■ EXERCISE TASK 1: Using the proceeds table below, decide whether each statement agrees with it: (a) Certain directors advanced a total of $337,729. (b) The promissory notes were due in November 2000. (c) The bridge financing went only toward the rework program. Answer yes or no for each, quoting the deciding words.
■ EXERCISE TASK 2: Transcribe the listing below word for word, beginning at its first line and stopping after the line that contains "backward is located".

■ PASSAGE PROVIDED:
■ ■ ■

Oil & Gas Development
  Purchase Oil Well Equipment                   50,000        250,000
  Rework & Re-complete Oil Wells               298,000        980,000
  Purchase Service Equipment                                   50,000


Payoff Liabilities
  Payoff Equipment Loan - Backhoe                              20,000
  Exercise Option to Purchase Hot Oil Truck                    25,000
  Repayment of Director Loans *                               338,000


Interest on Indebtedness                        20,000         10,000

Working Capital                                 20,681        465,681

TOTAL NET PROCEEDS                            $388,681     $2,138,681

*    From September through November 2000 certain directors of
Mountain Oil advanced a total of $337,729 to us represented by
promissory notes due in February 2001.  We have used this bridge
financing to advance the rework program on our wells and for
general and administrative expenses.

■ ■ ■

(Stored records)
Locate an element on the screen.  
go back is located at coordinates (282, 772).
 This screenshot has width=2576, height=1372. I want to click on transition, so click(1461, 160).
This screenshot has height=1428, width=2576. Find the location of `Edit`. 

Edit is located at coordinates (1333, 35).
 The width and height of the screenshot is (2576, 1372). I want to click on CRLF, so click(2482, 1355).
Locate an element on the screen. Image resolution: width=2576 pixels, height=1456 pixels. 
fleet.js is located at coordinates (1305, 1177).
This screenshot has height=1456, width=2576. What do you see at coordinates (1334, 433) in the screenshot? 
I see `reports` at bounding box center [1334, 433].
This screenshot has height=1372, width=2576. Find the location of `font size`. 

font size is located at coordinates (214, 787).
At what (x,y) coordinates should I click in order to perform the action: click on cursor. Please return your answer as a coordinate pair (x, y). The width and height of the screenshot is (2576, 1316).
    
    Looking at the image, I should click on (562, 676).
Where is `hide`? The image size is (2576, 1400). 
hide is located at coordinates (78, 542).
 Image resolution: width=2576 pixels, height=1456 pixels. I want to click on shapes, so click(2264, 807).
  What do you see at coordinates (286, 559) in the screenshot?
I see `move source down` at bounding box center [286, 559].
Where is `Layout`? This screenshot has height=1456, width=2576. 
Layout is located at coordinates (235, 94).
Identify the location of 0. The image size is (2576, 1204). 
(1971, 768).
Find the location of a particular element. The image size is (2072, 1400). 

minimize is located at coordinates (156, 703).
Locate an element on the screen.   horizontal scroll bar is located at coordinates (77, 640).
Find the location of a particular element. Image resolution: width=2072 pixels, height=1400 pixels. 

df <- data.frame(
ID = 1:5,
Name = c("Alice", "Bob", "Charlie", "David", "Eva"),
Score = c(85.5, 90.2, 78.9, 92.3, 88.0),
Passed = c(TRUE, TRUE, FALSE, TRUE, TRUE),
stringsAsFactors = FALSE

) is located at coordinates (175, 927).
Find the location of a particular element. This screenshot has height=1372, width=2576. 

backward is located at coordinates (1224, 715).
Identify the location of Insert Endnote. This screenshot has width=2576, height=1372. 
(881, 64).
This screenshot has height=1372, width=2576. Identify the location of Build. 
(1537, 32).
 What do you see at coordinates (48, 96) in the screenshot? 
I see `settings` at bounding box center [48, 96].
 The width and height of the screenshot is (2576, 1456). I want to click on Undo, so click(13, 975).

■ ■ ■

■ EXERCISE SOLUTION 1:
(a) Yes: "advanced a total of $337,729 to us"
(b) No: "promissory notes due in February 2001"
(c) No: "to advance the rework program on our wells and for general and administrative expenses"

■ EXERCISE SOLUTION 2:
Locate an element on the screen.  
go back is located at coordinates (282, 772).
 This screenshot has width=2576, height=1372. I want to click on transition, so click(1461, 160).
This screenshot has height=1428, width=2576. Find the location of `Edit`. 

Edit is located at coordinates (1333, 35).
 The width and height of the screenshot is (2576, 1372). I want to click on CRLF, so click(2482, 1355).
Locate an element on the screen. Image resolution: width=2576 pixels, height=1456 pixels. 
fleet.js is located at coordinates (1305, 1177).
This screenshot has height=1456, width=2576. What do you see at coordinates (1334, 433) in the screenshot? 
I see `reports` at bounding box center [1334, 433].
This screenshot has height=1372, width=2576. Find the location of `font size`. 

font size is located at coordinates (214, 787).
At what (x,y) coordinates should I click in order to perform the action: click on cursor. Please return your answer as a coordinate pair (x, y). The width and height of the screenshot is (2576, 1316).
    
    Looking at the image, I should click on (562, 676).
Where is `hide`? The image size is (2576, 1400). 
hide is located at coordinates (78, 542).
 Image resolution: width=2576 pixels, height=1456 pixels. I want to click on shapes, so click(2264, 807).
  What do you see at coordinates (286, 559) in the screenshot?
I see `move source down` at bounding box center [286, 559].
Where is `Layout`? This screenshot has height=1456, width=2576. 
Layout is located at coordinates (235, 94).
Identify the location of 0. The image size is (2576, 1204). 
(1971, 768).
Find the location of a particular element. The image size is (2072, 1400). 

minimize is located at coordinates (156, 703).
Locate an element on the screen.   horizontal scroll bar is located at coordinates (77, 640).
Find the location of a particular element. Image resolution: width=2072 pixels, height=1400 pixels. 

df <- data.frame(
ID = 1:5,
Name = c("Alice", "Bob", "Charlie", "David", "Eva"),
Score = c(85.5, 90.2, 78.9, 92.3, 88.0),
Passed = c(TRUE, TRUE, FALSE, TRUE, TRUE),
stringsAsFactors = FALSE

) is located at coordinates (175, 927).
Find the location of a particular element. This screenshot has height=1372, width=2576. 

backward is located at coordinates (1224, 715).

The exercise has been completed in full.